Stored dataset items

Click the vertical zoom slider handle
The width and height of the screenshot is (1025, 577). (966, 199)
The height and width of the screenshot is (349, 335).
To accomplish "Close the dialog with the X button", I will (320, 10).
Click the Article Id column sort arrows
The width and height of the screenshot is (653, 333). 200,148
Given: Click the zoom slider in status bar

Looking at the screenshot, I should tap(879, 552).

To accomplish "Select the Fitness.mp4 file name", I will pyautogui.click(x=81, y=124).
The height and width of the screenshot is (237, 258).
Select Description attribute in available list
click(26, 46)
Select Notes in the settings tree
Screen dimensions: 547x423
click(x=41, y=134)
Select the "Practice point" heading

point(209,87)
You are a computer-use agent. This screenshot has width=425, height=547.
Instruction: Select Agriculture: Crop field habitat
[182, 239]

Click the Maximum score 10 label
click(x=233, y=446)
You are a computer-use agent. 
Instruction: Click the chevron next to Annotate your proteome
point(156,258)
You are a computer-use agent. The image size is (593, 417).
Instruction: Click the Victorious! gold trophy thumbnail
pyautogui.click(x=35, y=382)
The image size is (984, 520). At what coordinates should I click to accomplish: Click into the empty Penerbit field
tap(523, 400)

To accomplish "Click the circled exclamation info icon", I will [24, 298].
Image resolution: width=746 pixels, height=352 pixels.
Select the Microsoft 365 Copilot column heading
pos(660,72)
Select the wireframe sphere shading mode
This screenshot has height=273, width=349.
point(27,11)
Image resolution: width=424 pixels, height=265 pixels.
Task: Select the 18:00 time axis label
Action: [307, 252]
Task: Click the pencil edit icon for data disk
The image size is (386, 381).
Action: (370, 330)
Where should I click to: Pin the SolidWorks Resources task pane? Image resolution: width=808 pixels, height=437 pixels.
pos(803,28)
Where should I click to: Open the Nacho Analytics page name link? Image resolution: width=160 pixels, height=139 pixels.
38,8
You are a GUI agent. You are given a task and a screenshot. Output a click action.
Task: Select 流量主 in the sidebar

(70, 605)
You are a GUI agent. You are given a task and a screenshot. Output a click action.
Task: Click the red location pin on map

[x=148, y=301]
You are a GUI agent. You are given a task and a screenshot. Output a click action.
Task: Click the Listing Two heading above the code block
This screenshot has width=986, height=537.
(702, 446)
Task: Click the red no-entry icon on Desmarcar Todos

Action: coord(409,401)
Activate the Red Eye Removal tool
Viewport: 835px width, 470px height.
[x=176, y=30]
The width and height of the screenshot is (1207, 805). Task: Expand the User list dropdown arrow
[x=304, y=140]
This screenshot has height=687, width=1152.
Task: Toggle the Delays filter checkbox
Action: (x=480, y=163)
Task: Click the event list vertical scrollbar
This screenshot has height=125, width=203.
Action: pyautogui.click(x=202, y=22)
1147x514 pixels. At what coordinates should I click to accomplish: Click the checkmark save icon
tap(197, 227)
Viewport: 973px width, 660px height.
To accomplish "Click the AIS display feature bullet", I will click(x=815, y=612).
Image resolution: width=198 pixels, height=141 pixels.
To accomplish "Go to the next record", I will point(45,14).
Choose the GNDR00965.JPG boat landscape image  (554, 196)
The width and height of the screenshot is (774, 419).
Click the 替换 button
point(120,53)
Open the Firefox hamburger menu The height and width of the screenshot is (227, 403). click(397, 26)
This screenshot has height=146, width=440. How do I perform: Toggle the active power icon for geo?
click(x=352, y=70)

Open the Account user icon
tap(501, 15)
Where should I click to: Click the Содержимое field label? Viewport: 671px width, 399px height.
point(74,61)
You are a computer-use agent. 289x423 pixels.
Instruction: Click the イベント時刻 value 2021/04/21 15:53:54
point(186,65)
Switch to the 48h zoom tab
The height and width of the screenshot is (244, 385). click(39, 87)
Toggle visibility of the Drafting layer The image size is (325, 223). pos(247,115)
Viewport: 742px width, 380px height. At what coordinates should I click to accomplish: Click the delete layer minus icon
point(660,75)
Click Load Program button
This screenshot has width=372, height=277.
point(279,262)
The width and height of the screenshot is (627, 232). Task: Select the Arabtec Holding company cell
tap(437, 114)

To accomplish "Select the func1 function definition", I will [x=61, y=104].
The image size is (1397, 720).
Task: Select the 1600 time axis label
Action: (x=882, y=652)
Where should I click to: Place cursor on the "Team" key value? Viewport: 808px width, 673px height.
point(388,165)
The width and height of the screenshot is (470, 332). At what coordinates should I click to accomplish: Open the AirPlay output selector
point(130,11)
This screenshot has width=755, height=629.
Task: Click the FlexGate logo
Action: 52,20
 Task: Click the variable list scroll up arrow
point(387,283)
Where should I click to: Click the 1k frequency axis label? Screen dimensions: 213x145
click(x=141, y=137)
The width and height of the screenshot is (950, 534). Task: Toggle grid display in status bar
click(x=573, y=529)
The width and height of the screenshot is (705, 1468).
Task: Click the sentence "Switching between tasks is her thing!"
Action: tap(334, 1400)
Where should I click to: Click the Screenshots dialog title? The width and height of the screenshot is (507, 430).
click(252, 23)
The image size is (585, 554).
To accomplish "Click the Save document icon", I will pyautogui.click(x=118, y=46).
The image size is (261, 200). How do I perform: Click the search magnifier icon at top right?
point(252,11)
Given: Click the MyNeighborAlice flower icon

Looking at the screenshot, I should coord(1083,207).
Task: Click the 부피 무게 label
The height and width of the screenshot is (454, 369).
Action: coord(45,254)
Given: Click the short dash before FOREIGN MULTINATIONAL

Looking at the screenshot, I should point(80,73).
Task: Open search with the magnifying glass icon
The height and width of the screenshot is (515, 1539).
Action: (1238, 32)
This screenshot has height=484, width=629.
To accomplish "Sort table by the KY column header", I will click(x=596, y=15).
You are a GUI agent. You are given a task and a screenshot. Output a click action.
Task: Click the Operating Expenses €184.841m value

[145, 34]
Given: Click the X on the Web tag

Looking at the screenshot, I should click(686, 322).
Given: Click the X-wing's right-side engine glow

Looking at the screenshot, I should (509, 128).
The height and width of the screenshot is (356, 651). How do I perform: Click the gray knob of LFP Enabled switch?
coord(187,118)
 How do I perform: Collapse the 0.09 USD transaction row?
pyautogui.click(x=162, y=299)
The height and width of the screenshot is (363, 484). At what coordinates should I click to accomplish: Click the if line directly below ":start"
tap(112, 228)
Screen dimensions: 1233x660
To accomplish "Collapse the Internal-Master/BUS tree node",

**Required action**
Every line of the records should be reproduced exactly.

**Exercise solution**
Click the vertical zoom slider handle
The width and height of the screenshot is (1025, 577). (966, 199)
The height and width of the screenshot is (349, 335).
To accomplish "Close the dialog with the X button", I will (320, 10).
Click the Article Id column sort arrows
The width and height of the screenshot is (653, 333). 200,148
Given: Click the zoom slider in status bar

Looking at the screenshot, I should tap(879, 552).

To accomplish "Select the Fitness.mp4 file name", I will pyautogui.click(x=81, y=124).
The height and width of the screenshot is (237, 258).
Select Description attribute in available list
click(26, 46)
Select Notes in the settings tree
Screen dimensions: 547x423
click(x=41, y=134)
Select the "Practice point" heading

point(209,87)
You are a computer-use agent. This screenshot has width=425, height=547.
Instruction: Select Agriculture: Crop field habitat
[182, 239]

Click the Maximum score 10 label
click(x=233, y=446)
You are a computer-use agent. 
Instruction: Click the chevron next to Annotate your proteome
point(156,258)
You are a computer-use agent. The image size is (593, 417).
Instruction: Click the Victorious! gold trophy thumbnail
pyautogui.click(x=35, y=382)
The image size is (984, 520). At what coordinates should I click to accomplish: Click into the empty Penerbit field
tap(523, 400)

To accomplish "Click the circled exclamation info icon", I will [24, 298].
Image resolution: width=746 pixels, height=352 pixels.
Select the Microsoft 365 Copilot column heading
pos(660,72)
Select the wireframe sphere shading mode
This screenshot has height=273, width=349.
point(27,11)
Image resolution: width=424 pixels, height=265 pixels.
Task: Select the 18:00 time axis label
Action: [307, 252]
Task: Click the pencil edit icon for data disk
The image size is (386, 381).
Action: (370, 330)
Where should I click to: Pin the SolidWorks Resources task pane? Image resolution: width=808 pixels, height=437 pixels.
pos(803,28)
Where should I click to: Open the Nacho Analytics page name link? Image resolution: width=160 pixels, height=139 pixels.
38,8
You are a GUI agent. You are given a task and a screenshot. Output a click action.
Task: Select 流量主 in the sidebar

(70, 605)
You are a GUI agent. You are given a task and a screenshot. Output a click action.
Task: Click the red location pin on map

[x=148, y=301]
You are a GUI agent. You are given a task and a screenshot. Output a click action.
Task: Click the Listing Two heading above the code block
This screenshot has width=986, height=537.
(702, 446)
Task: Click the red no-entry icon on Desmarcar Todos

Action: coord(409,401)
Activate the Red Eye Removal tool
Viewport: 835px width, 470px height.
[x=176, y=30]
The width and height of the screenshot is (1207, 805). Task: Expand the User list dropdown arrow
[x=304, y=140]
This screenshot has height=687, width=1152.
Task: Toggle the Delays filter checkbox
Action: (x=480, y=163)
Task: Click the event list vertical scrollbar
This screenshot has height=125, width=203.
Action: pyautogui.click(x=202, y=22)
1147x514 pixels. At what coordinates should I click to accomplish: Click the checkmark save icon
tap(197, 227)
Viewport: 973px width, 660px height.
To accomplish "Click the AIS display feature bullet", I will click(x=815, y=612).
Image resolution: width=198 pixels, height=141 pixels.
To accomplish "Go to the next record", I will point(45,14).
Choose the GNDR00965.JPG boat landscape image  (554, 196)
The width and height of the screenshot is (774, 419).
Click the 替换 button
point(120,53)
Open the Firefox hamburger menu The height and width of the screenshot is (227, 403). click(397, 26)
This screenshot has height=146, width=440. How do I perform: Toggle the active power icon for geo?
click(x=352, y=70)

Open the Account user icon
tap(501, 15)
Where should I click to: Click the Содержимое field label? Viewport: 671px width, 399px height.
point(74,61)
You are a computer-use agent. 289x423 pixels.
Instruction: Click the イベント時刻 value 2021/04/21 15:53:54
point(186,65)
Switch to the 48h zoom tab
The height and width of the screenshot is (244, 385). click(39, 87)
Toggle visibility of the Drafting layer The image size is (325, 223). pos(247,115)
Viewport: 742px width, 380px height. At what coordinates should I click to accomplish: Click the delete layer minus icon
point(660,75)
Click Load Program button
This screenshot has width=372, height=277.
point(279,262)
The width and height of the screenshot is (627, 232). Task: Select the Arabtec Holding company cell
tap(437, 114)

To accomplish "Select the func1 function definition", I will [x=61, y=104].
The image size is (1397, 720).
Task: Select the 1600 time axis label
Action: (x=882, y=652)
Where should I click to: Place cursor on the "Team" key value? Viewport: 808px width, 673px height.
point(388,165)
The width and height of the screenshot is (470, 332). At what coordinates should I click to accomplish: Open the AirPlay output selector
point(130,11)
This screenshot has width=755, height=629.
Task: Click the FlexGate logo
Action: 52,20
 Task: Click the variable list scroll up arrow
point(387,283)
Where should I click to: Click the 1k frequency axis label? Screen dimensions: 213x145
click(x=141, y=137)
The width and height of the screenshot is (950, 534). Task: Toggle grid display in status bar
click(x=573, y=529)
The width and height of the screenshot is (705, 1468).
Task: Click the sentence "Switching between tasks is her thing!"
Action: tap(334, 1400)
Where should I click to: Click the Screenshots dialog title? The width and height of the screenshot is (507, 430).
click(252, 23)
The image size is (585, 554).
To accomplish "Click the Save document icon", I will pyautogui.click(x=118, y=46).
The image size is (261, 200). How do I perform: Click the search magnifier icon at top right?
point(252,11)
Given: Click the MyNeighborAlice flower icon

Looking at the screenshot, I should coord(1083,207).
Task: Click the 부피 무게 label
The height and width of the screenshot is (454, 369).
Action: coord(45,254)
Given: Click the short dash before FOREIGN MULTINATIONAL

Looking at the screenshot, I should point(80,73).
Task: Open search with the magnifying glass icon
The height and width of the screenshot is (515, 1539).
Action: (1238, 32)
This screenshot has height=484, width=629.
To accomplish "Sort table by the KY column header", I will click(x=596, y=15).
You are a GUI agent. You are given a task and a screenshot. Output a click action.
Task: Click the Operating Expenses €184.841m value

[145, 34]
Given: Click the X on the Web tag

Looking at the screenshot, I should click(686, 322).
Given: Click the X-wing's right-side engine glow

Looking at the screenshot, I should (509, 128).
The height and width of the screenshot is (356, 651). How do I perform: Click the gray knob of LFP Enabled switch?
coord(187,118)
 How do I perform: Collapse the 0.09 USD transaction row?
pyautogui.click(x=162, y=299)
The height and width of the screenshot is (363, 484). At what coordinates should I click to accomplish: Click the if line directly below ":start"
tap(112, 228)
Screen dimensions: 1233x660
To accomplish "Collapse the Internal-Master/BUS tree node",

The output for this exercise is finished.